Happy New Year Wish for all my FReeper friends

May you get a clean bill of health from your dentist, your cardiologist, your gastro-enterologist, your urologist, your proctologist, your podiatrist, your psychiatrist, your plumber and the I.R.S.

May your hair, your teeth, your face-lift, your abs and your stocks not fall; and may your blood pressure, your triglycerides, your cholesterol, your white blood count and your mortgage interest not rise.

May New Year’s Eve find you seated around the table, together with your beloved family and cherished friends. May you find the food better, the environment quieter, the cost much cheaper, and the pleasure much more fulfilling than anything else you might ordinarily do that night.

May what you see in the mirror delight you, and what others see in you delight them.
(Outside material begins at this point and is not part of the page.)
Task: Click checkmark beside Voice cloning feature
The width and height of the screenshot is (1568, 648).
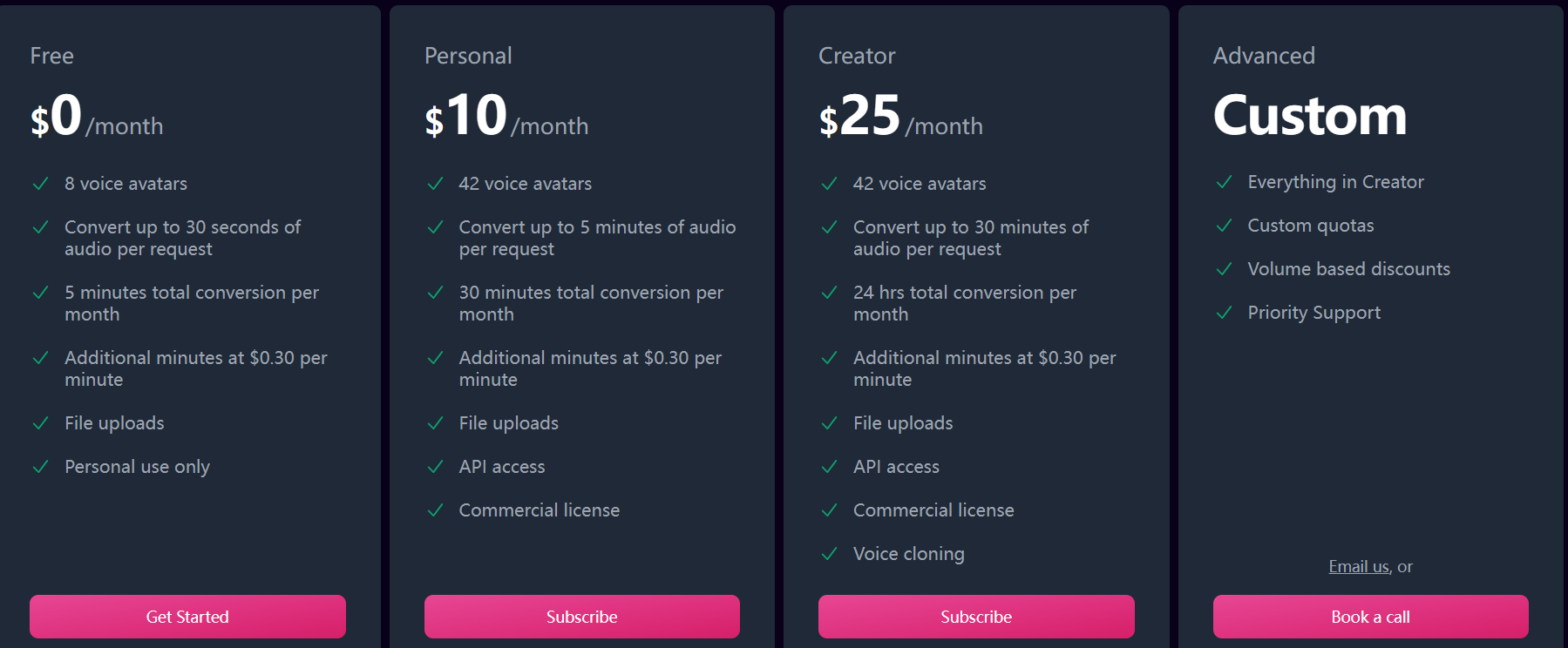Action: (x=829, y=554)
May someone love you enough to forgive your faults, be blind to your blemishes, and tell the world about your virtues.

May the telemarketers wait to make their sales calls until you finish dinner, may the commercials on TV not be louder than the program you have been watching, and may your check book and your budget balance - and include generous amounts for charity.
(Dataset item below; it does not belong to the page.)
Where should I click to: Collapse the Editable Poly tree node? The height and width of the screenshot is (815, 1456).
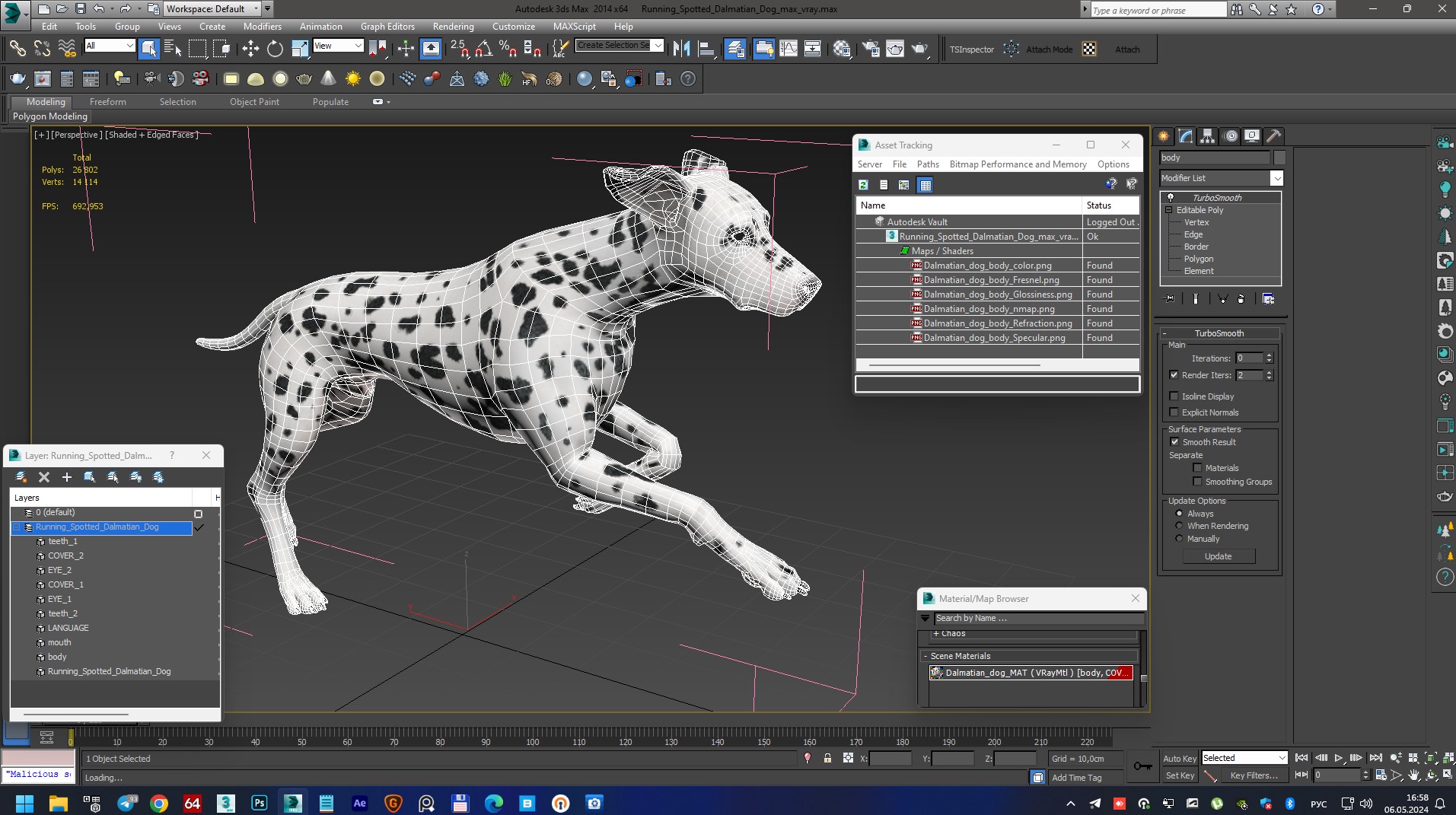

May you remember to say “I love you” at least once a day to your spouse, your child, your parent, your siblings; but not to your secretary, your nurse, your masseuse, your hairdresser or your tennis instructor.

And may we live in a world at peace and with the awareness of God’s love in every sunset, every flower’s unfolding petals, every baby’s smile, every lover’s kiss, and every wonderful, astonishing, miraculous beat of our heart.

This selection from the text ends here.